The Critical Importance of Standards

Monday, July 28, 2014Printer-friendly version

In the frenzied political debate surrounding the Common Core State Standards, it can be easy to lose sight of what the Standards are truly about: establishing clear academic benchmarks that all students should achieve at particular grade levels in English Language Arts and mathematics. These voices supporting higher standards urge us to stay above the politics and focus on the critical importance of the Standards for the future of our nation.

 

Don’t Waste Common Core Effort

Editorial Board, The Wisconsin State Journal

July 24, 2014

“Wisconsin and the vast majority of states agreed long ago to develop and link higher academic goals for American students, called the Common Core. It wasn’t President Barack Obama’s idea. The National Governor’s Association and Council of Chief State School Officers began the initiative, working with educators, nonprofits and industry.

“Learning to read well and do complicated math should be a shared expectation, not a dicey political dispute. The Common Core standards for what students should know at each grade level — not just the facts, but how to think critically — will help prepare our nation for fierce global competition.”

 

Let’s Set the Record Straight about Common Core

by Robin Newman, The Tennessean

July 24, 2014

“Not long ago, Tennessee ranked near the bottom in education compared with other states. But since the adoption and implementation of these standards three years ago, we’ve made the largest leap ever recorded in a national assessment, NAEP. Fourth-graders moved from 46th to 37th in math and from 41st to 31st in reading. Eighth-graders advanced as well. That is cause for celebration. Do we want to return to lower expectations? I think our children deserve better.

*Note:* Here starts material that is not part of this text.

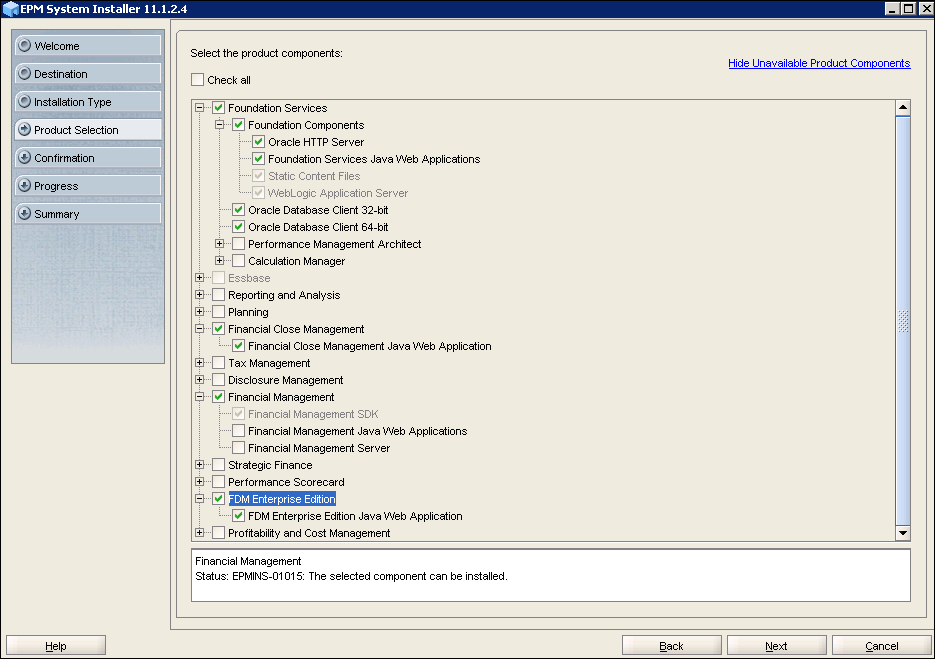935x659 pixels.
Task: Click the EPM installer icon in title bar
Action: pos(10,8)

“Common Core state standards are a state-led initiative, not a forced federal program as many outside groups that swoop in to rail against public education would have Tennessee voters believe.”

 

The Many Faces Of The Common Core Debate

by Karen Hitchcock, WAMC: Northeast Public Radio

July 24, 2014

“With the introduction of the Common Core State Standards we have, I feel, the opportunity to improve in a major way the educational preparation of our young people. We cannot afford to lose this opportunity by conflating implementation challenges with the quality of the standards themselves. States need to acknowledge and then address the barriers to implementation of the standards across all their districts, including the commitment of resources which will be necessary. We cannot afford to remain a low performer in international surveys of educational achievement; we cannot afford the huge amount of college-level remediation which is proving necessary to address the inadequacies of K to 12 preparation in large percentages of our high school graduates; we cannot afford to drive our businesses to other countries to obtain the skills they need in their new employees. This is a critical time for our country, and the implementation and evaluation of the Common Core State Standards provide us with a real opportunity to address education policy issues of enormous importance to our nation’s future in new and different ways.”